_Aim of the exercise_
Copy the lines starting with the line containing "You are a computer-use agent. Screen dimensions: 638x478" and going on through the line containing "Instruction: Click the globe export icon", repeating them word for word.

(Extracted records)
::::
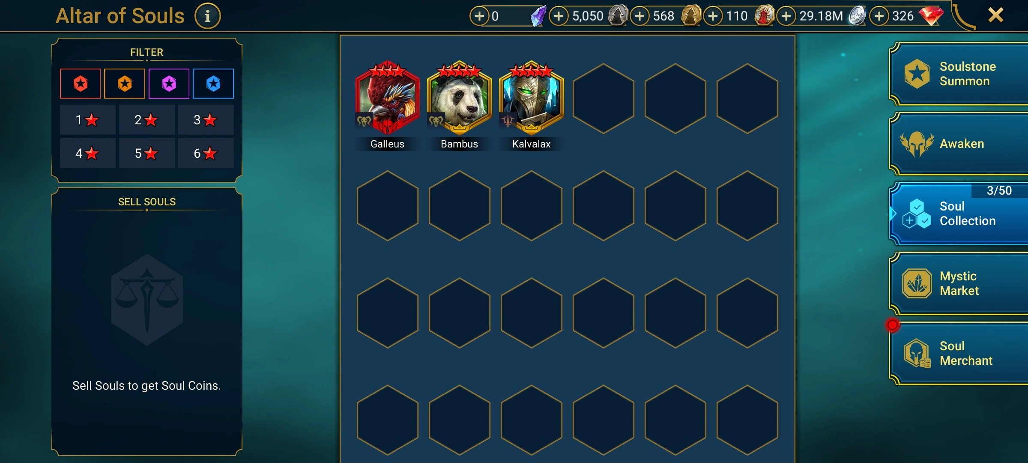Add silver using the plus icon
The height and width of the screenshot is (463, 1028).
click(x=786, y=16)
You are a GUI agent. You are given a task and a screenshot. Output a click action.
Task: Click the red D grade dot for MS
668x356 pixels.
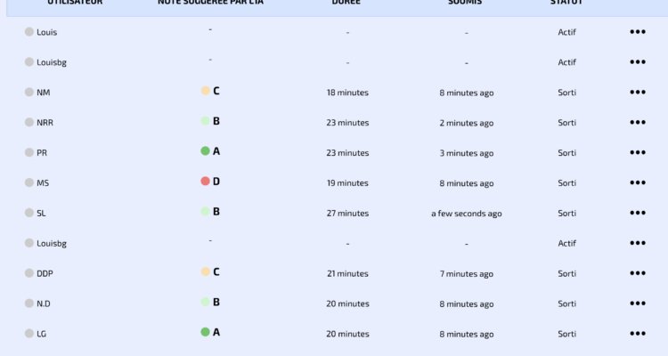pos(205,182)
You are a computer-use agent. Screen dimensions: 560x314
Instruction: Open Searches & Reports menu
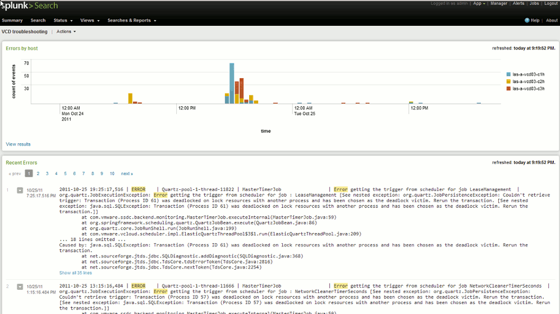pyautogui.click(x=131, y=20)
::::
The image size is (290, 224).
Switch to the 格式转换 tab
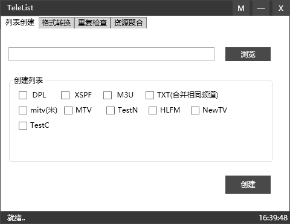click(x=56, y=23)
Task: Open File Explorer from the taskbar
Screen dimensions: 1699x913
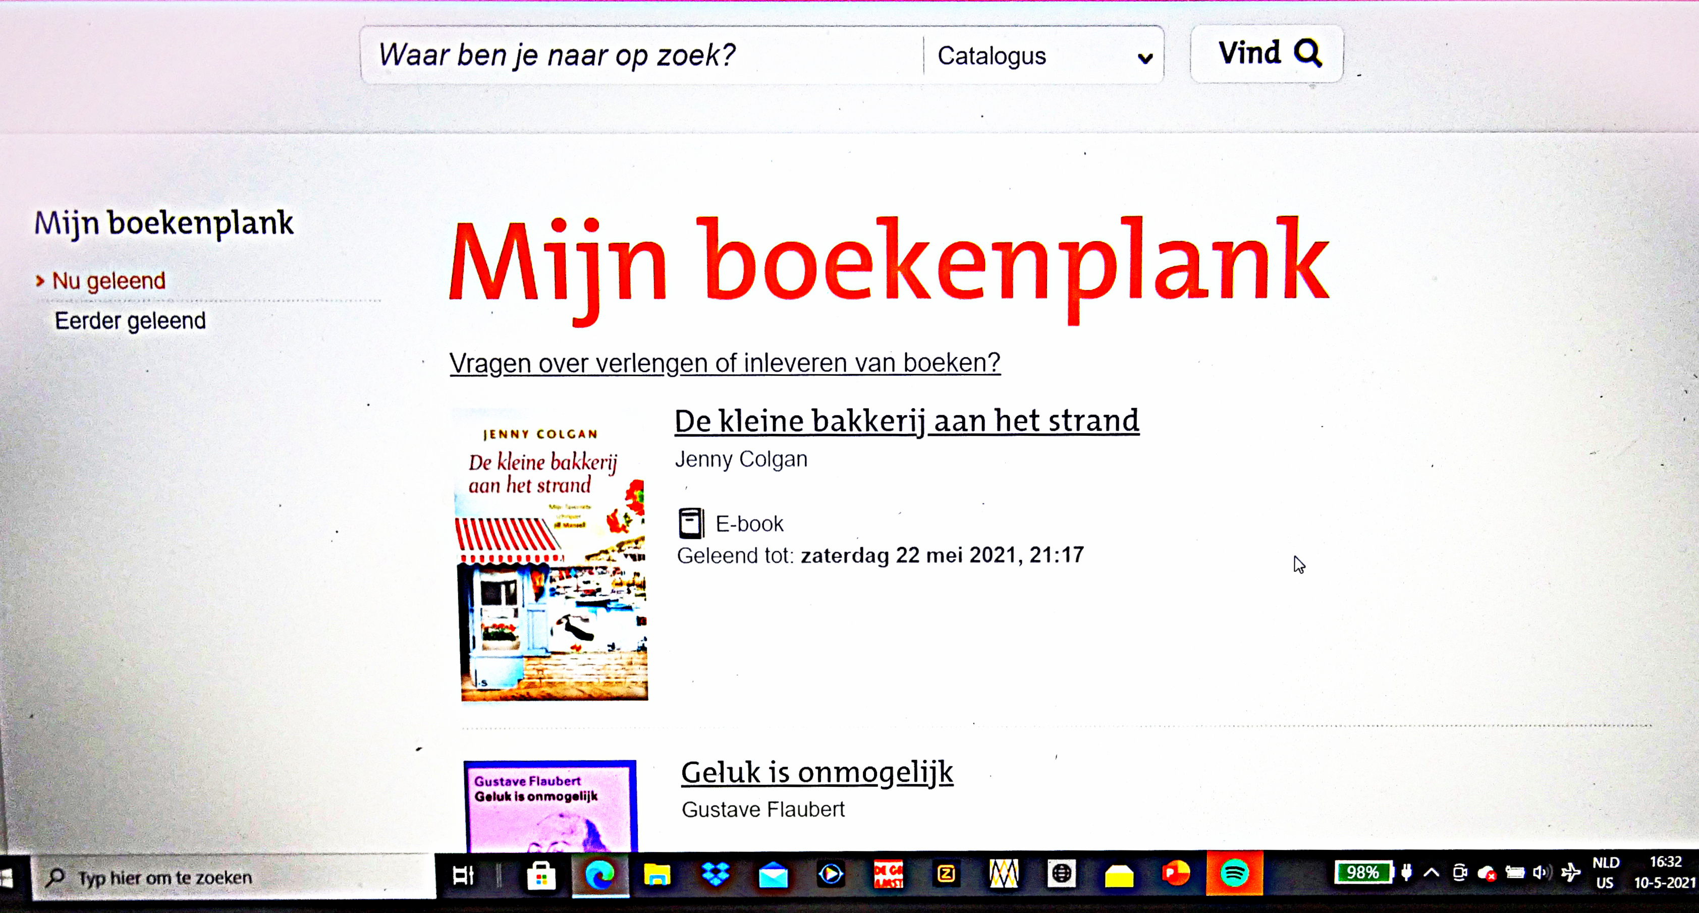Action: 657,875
::::
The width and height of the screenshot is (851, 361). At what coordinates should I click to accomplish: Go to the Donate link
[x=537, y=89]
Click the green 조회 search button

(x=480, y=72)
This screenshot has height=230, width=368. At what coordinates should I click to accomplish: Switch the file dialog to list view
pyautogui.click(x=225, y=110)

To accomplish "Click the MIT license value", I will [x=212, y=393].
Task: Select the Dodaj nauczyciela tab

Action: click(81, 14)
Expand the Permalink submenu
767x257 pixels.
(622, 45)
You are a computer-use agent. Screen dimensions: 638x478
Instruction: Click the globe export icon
::::
_Output of the exercise_
You are a computer-use agent. Screen dimensions: 638x478
Instruction: Click the globe export icon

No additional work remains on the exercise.